## What needs to be done
Search the material below for the word "agent". Copy every line where it is found.

════════════════════

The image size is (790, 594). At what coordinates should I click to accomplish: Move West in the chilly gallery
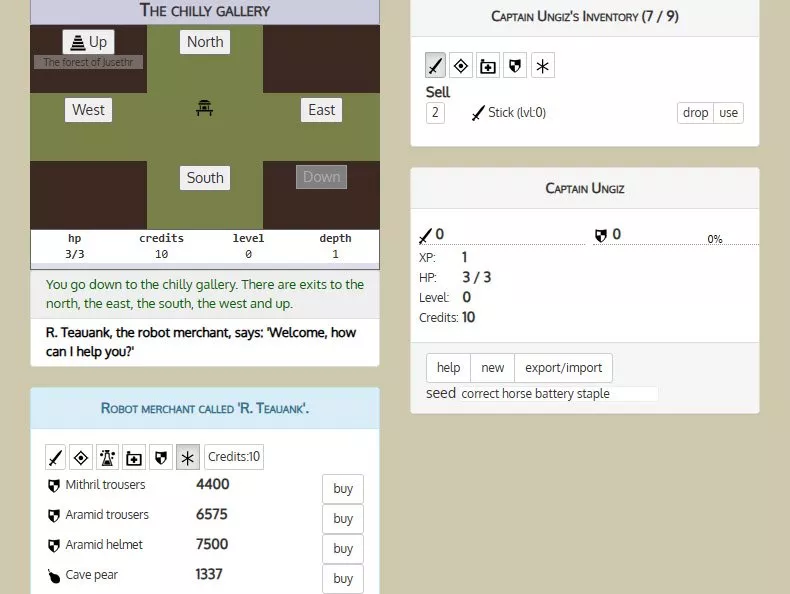[88, 110]
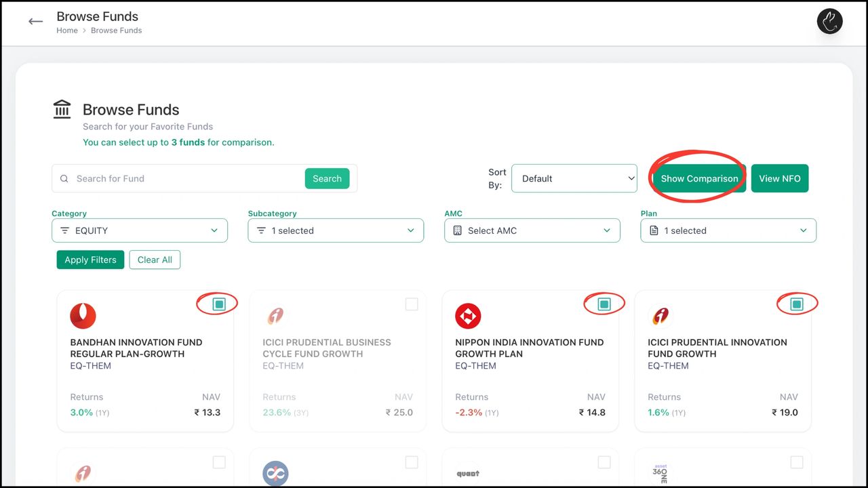Click the Apply Filters button
This screenshot has height=488, width=868.
(x=90, y=260)
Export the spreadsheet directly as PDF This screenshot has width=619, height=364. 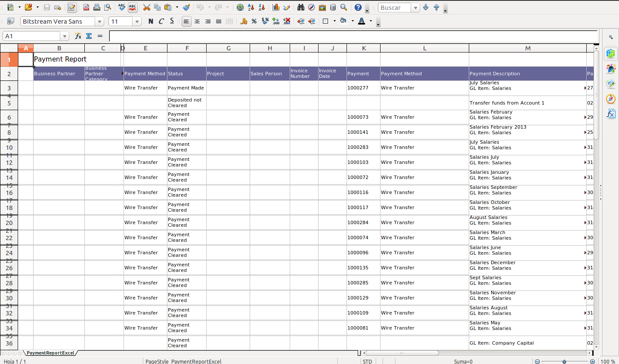click(86, 8)
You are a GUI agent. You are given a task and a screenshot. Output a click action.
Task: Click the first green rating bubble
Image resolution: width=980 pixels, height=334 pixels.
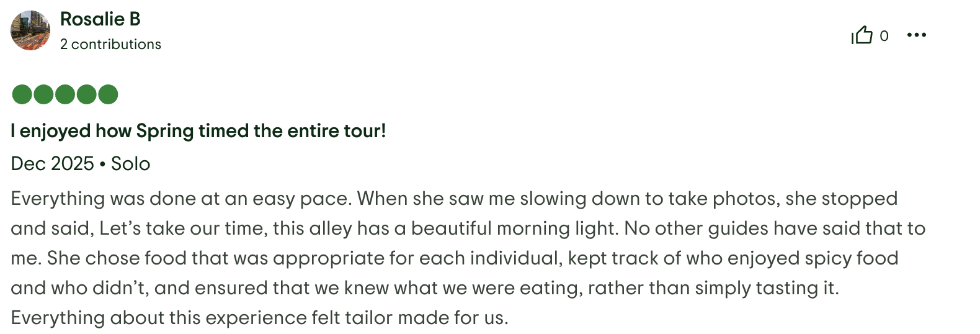(22, 94)
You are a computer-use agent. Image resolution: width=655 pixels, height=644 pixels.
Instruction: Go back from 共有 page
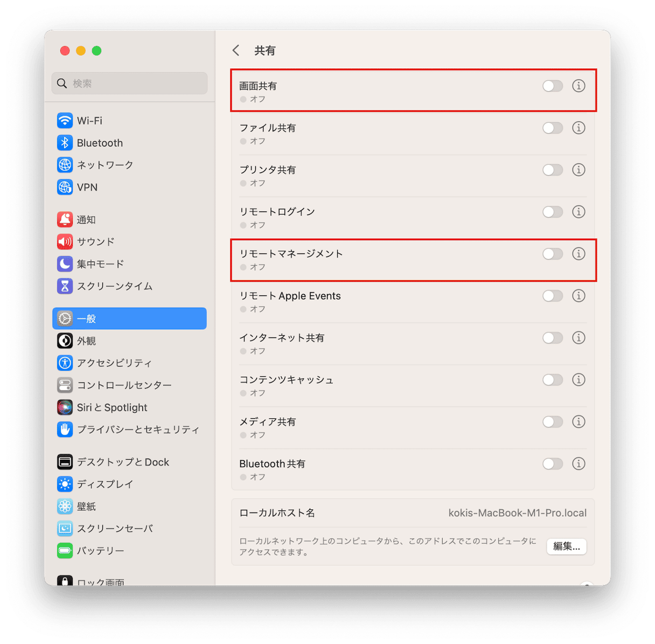click(236, 51)
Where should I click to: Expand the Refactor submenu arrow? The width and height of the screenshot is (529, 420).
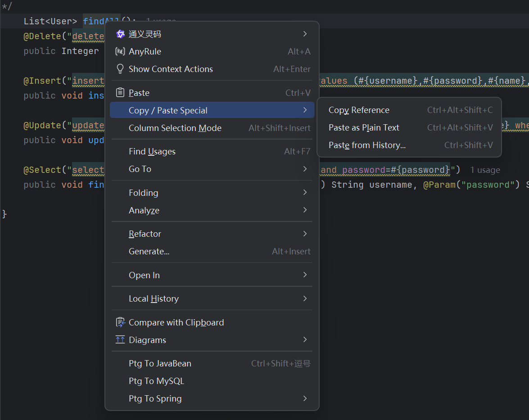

════════════════════

## Result below
You are a GUI agent. You are given a task and a screenshot. Output a click action.
You are a computer-use agent. Image resolution: width=655 pixels, height=644 pixels.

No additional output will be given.